STUDY MATERIAL:

>>>

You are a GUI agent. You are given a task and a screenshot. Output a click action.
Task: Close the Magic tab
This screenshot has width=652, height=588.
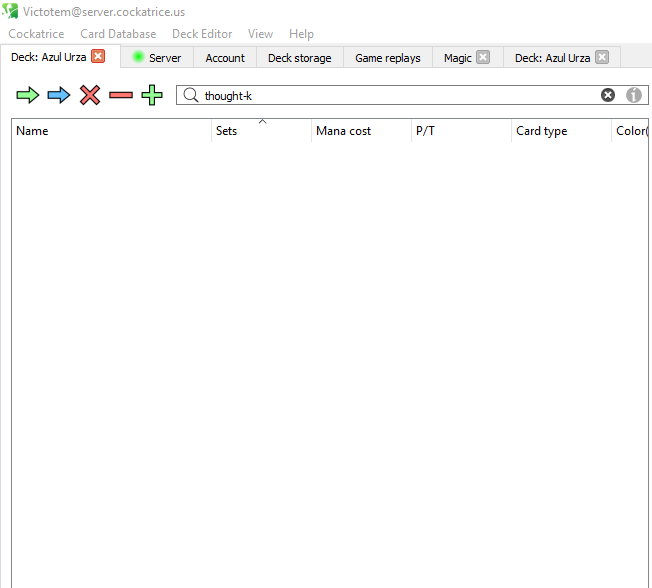tap(483, 57)
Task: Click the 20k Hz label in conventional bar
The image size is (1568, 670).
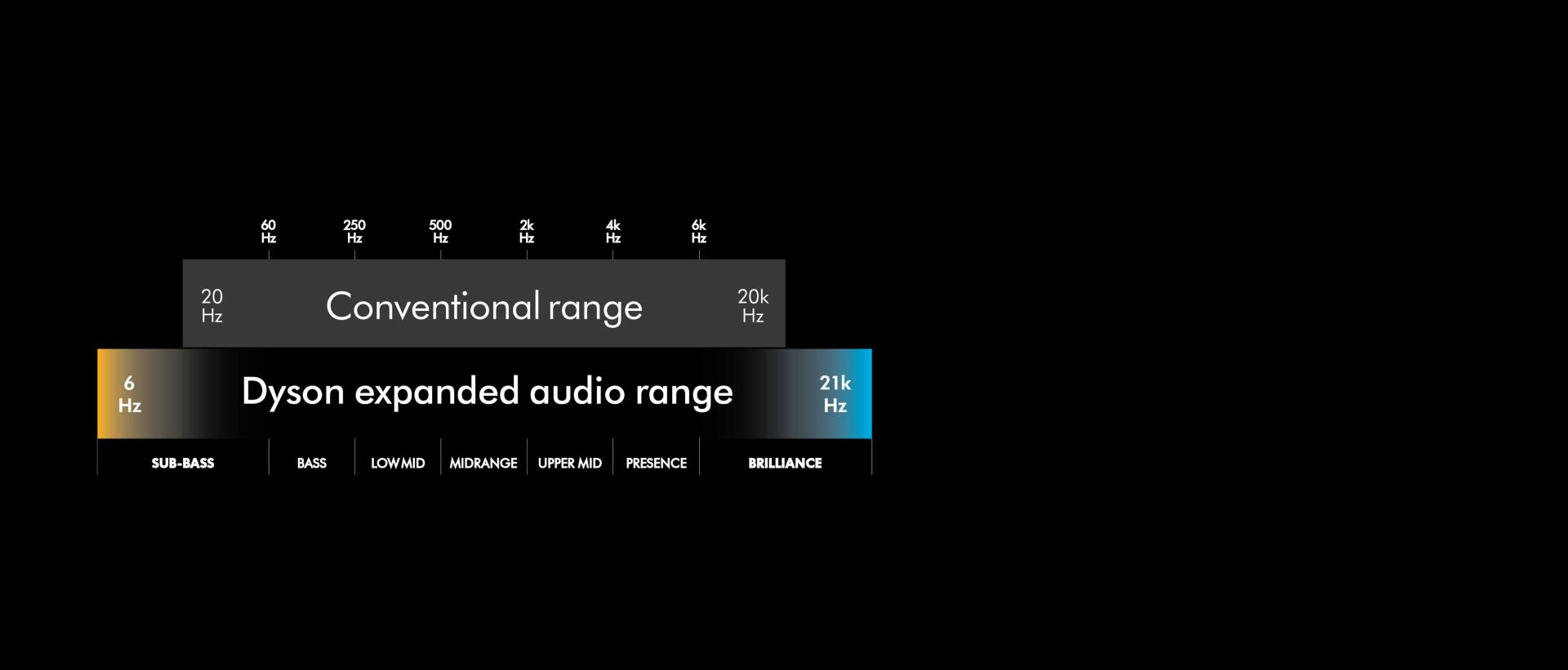Action: pos(752,306)
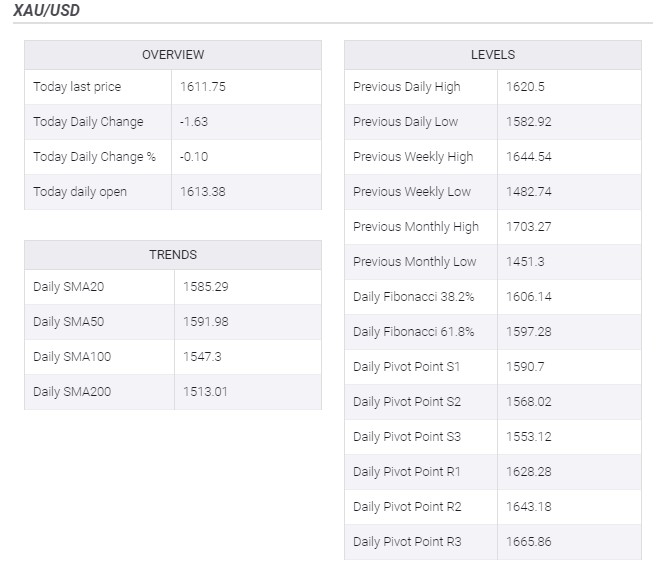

<<<

Transcribe all the entries precisely. Do not include any picture.

You are a GUI agent. You are given a task and a screenshot. Output a click action.
Task: Close the Magic tab
This screenshot has width=652, height=588.
tap(483, 57)
Task: Click the 20k Hz label in conventional bar
The image size is (1568, 670).
Action: pos(752,306)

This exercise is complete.